PASSAGE TO READ:
-=-=-

In time, those achievements and recognition were outshined by a photograph that Anders had taken before that Christmas Eve broadcast. One of Anders’s mission assignments was to photograph and document the Moon’s geological features. During their fourth orbit, the Command and Service Module was positioned such that as Anders photographed the lunar surface, he spotted the Earth emerging above the lunar horizon. After taking a number of shots with the black and white film loaded in the camera, Anders changed to color film. He continued to take more photographs, quickly varying the camera’s settings.
Among his series of exposures was one that has become known as Earthrise. In it, the Moon’s gray landscape and the blackness of space are contrasted by a hemisphere of blue and white swirls of the distant Earth.
Earthrise would go on to be named among the 100 Photographs that Changed the World by LIFE Magazine. The image has been identified as one of the inspirations for the first Earth Day held in 1970 and has been said to have catalyzed the environmental movement that took hold in that decade. Most recently, in June of 2024, the New York Times included Anders’s Earthrise among its list of the 25 Photos That Defined the Modern Age.
Prior to his career at NASA, Anders attended the United States Naval Academy at Annapolis, graduating in 1955 as a Distinguished Graduate. In doing so, he had followed in his father’s footsteps. His father, Arthur F. Anders was USNA Class of 1927 and a career Navy man. He had earned the Navy Cross, the service’s highest award for valor after the Medal of Honor: While serving on the Yangtze River as an officer on the gunboat Panay, that craft came under Japanese fire. Assuming command for the seriously wounded captain, Lieutenant Anders, also injured, issued orders to return fire.
William Anders’s career departed from the path his father had set. Upon graduation, he received a commission in the United States Air Force. After completing his pilot training, in 1956 he joined the 84th Fighter Interceptor Squadron Black Panthers flying out of Hamilton Air Force Base in California. There he flew fighter / interceptor missions tracking heavy Soviet bombers. In 1957, he did the same with the 57th Fighter Interceptor Black Knights flying out of Keflavik, Iceland. There, he famously had a close encounter with a Soviet bomber, during which he flipped a less-than-friendly greeting to the enemy pilot. Anders later returned to the 84th Squadron in California. To increase his chances of gaining entry to the test-pilot program, Anders next applied to and was granted entry into the Air Force Institute of Technology at Wright-Patterson Air Force Base. He graduated with a master’s degree in nuclear science in May of 1962. On his 30th birthday in October of 1962, he received word that he’d been selected as a member of NASA’s third group of astronauts.
In 1969, Anders was requested to chair the National Aeronautics and Space Council where he served until 1973. He resigned his military commission to honor the request. He was then appointed as a Commissioner of the United States Atomic Energy Commission, where he served until 1975. He was then appointed as the founding Chairman of the Nuclear Regulatory Commission. He served in that position until he was appointed as Ambassador to Norway in 1975 and served as Ambassador until he resigned from his civil-service career in 1977.

-=-=-

RAW DATA:
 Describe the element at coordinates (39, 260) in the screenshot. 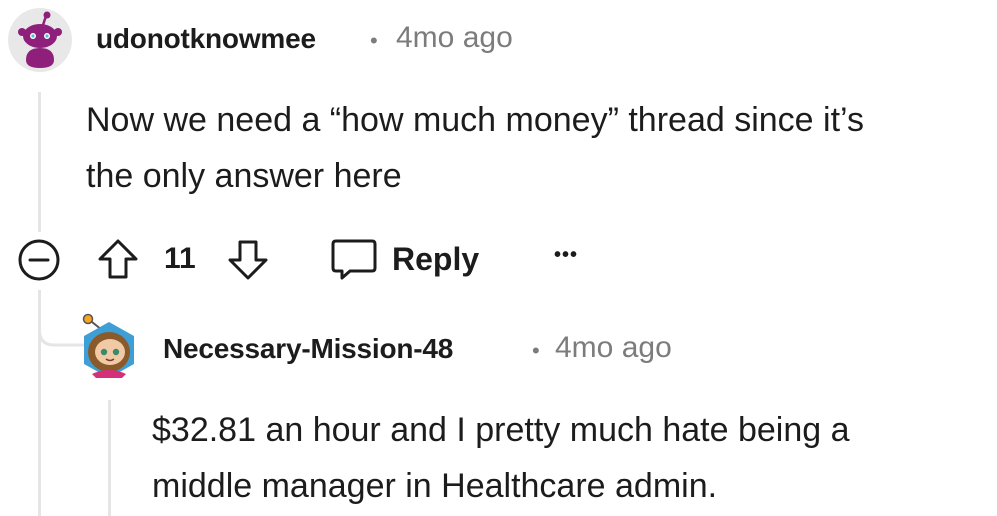

I see `collapse-icon` at that location.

-=-=-

WORK TO BE COMPLETED:
From the passage above on William Anders, extract everything from "In 1969, Anders" down to "career in 1977.", copied word for word.

ANSWER TO THIS PROBLEM:
In 1969, Anders was requested to chair the National Aeronautics and Space Council where he served until 1973. He resigned his military commission to honor the request. He was then appointed as a Commissioner of the United States Atomic Energy Commission, where he served until 1975. He was then appointed as the founding Chairman of the Nuclear Regulatory Commission. He served in that position until he was appointed as Ambassador to Norway in 1975 and served as Ambassador until he resigned from his civil-service career in 1977.